Stoke, to judge by yesterday's massive following, can muster support worthy of the Premiership, never mind the First Division. But one promotion will do nicely for the moment. As more than three-quarters of the 42,523-strong crowd celebrated with a raucous chorus of "We're going up", Stoke clinched the Second Division play-off final by dominating the first half with two goals and then showing disciplined defence in the second to blunt Brentford's attempts to pull the match round.
It was just not poor Brentford's day. Not even occupation of the "lucky" north dressing room could help them. All previous 11 big occasions at the Millennium Stadium in Cardiff had been won by occupants of the north and, to show their contempt for superstition in the face of superior football, two Stoke players, Deon Burton and Wayne Thomas, paraded round the perimeter at the end carrying a red banner, bearing the message "Dressing room jinx my a***". Brentford even lost the pre-match toss for the right to wear the red-and-white striped shirts which are the colours of both clubs. Just not their day.
This occasion of promotion joy – an Icelandic success which might well have had them cavorting in the streets of Reykjavik last night – may well save the job of their manager, Gudjon Thordarson. The reverse is that it may mean the end of Steve Coppell's time in charge of a Brentford team who are now in danger of breaking up, as out-of-contract players drift away.
The Stoke goals came from set pieces by Icelandic players, appropriately since the club is owned and funded by businessmen from that country. The first, after 16 minutes, resulted from a corner-kick on the right, taken left-footed by Arnar Gunnlaugsson, so recently of Leicester City. The ball was flicked on at the near post by the head of Chris Iwelumo and forced home by Deon Burton, Stoke's on-loan man from Derby.
If there was a touch of Brentford involvement in that first goal – Burton aimed inside the near post and the ball eventually crossed the line by the far upright after striking two defenders – the second goal in injury time was indisputably delivered by Brentford. A free-kick on the left was swung in by Bjarni Gudjonsson, the midfielder who just happens to be the Stoke manager's son. The ball had already taken one slight deflection before it went in comprehensively off Ben Burgess. Coppell called them "two terrible goals".
Having rarely looked like getting the better of the excellent Belarusian, Sergei Shtaniuk, at the heart of the defence, and having been outplayed in midfield, where Gunnlaugsson was outstanding, Brentford summoned more passion after the interval, although it needed two excellent interventions by Brentford's left-back, Ijah Anderson, to prevent Stoke bagging a third within five minutes of the resumption.
After that, it was Stoke on the back foot and Brentford rampant, with the captain, Paul Evans, driving his team forward from midfield. Neil Cutler was under siege in the Stoke goal but never wavered and bad misses by Lloyd Owusu, who had gone off for seven minutes in the first half to have a head wound treated, did not help Brentford's cause. "If we had put one away, it would have been a totally different game," mused Coppell.
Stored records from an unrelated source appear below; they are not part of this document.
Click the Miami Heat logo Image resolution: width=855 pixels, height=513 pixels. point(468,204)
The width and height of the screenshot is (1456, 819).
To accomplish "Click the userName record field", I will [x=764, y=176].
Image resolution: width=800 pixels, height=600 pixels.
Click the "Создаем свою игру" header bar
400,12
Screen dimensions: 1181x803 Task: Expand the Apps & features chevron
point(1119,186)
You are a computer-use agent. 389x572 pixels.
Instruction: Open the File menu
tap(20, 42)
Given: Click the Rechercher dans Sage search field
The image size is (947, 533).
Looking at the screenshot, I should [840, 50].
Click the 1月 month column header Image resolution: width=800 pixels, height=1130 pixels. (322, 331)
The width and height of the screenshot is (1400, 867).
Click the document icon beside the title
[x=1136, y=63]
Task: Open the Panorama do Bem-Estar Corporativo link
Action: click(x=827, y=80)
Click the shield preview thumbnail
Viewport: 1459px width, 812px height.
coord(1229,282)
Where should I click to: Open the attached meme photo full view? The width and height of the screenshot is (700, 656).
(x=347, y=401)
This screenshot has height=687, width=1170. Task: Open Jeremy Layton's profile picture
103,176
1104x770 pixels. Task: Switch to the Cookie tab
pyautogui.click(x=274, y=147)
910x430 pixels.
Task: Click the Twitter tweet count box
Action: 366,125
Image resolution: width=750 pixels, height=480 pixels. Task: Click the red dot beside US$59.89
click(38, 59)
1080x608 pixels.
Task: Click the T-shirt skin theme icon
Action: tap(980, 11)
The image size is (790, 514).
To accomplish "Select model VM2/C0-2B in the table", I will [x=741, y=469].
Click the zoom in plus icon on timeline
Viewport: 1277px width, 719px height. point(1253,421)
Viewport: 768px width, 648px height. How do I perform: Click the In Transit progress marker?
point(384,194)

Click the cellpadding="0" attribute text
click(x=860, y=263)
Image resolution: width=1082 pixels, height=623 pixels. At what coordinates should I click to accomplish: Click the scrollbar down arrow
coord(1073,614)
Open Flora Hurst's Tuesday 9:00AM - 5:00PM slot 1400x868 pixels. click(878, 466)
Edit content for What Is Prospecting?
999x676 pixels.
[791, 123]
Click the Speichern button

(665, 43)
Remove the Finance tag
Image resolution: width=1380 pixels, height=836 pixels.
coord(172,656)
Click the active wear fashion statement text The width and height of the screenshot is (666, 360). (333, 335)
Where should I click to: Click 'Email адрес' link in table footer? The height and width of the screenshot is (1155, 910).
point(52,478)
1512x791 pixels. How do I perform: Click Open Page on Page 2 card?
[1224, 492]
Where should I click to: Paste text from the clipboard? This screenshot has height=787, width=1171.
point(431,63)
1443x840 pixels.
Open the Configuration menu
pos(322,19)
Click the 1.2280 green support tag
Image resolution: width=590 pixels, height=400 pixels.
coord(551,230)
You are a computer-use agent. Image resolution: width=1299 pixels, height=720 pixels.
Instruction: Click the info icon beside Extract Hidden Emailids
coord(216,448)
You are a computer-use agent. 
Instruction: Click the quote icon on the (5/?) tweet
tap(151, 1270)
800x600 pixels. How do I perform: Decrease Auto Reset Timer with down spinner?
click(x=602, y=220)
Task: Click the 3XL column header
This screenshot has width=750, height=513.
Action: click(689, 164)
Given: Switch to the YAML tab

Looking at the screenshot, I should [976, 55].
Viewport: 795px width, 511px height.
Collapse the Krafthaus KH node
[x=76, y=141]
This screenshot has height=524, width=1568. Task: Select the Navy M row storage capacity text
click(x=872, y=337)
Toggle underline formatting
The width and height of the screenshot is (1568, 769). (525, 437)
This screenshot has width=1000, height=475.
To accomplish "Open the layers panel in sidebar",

Will it be a totally different season for Brentford come August? Coppell merely said that he would "be on a plane in three days" – presumably, heading off on holiday – and of his future would say only: "It is not an issue for today."
But for Thordarson it was very much an issue. His contract is up at the end of next month but, after this week, he is taking a five-week holiday and has heard nothing from his compatriots, the owners of Stoke. "I would love to stay," he said. "But I have no meeting planned with the owners. But I do have meetings with other people. If I got a contract in front of me tomorrow, I would sign it."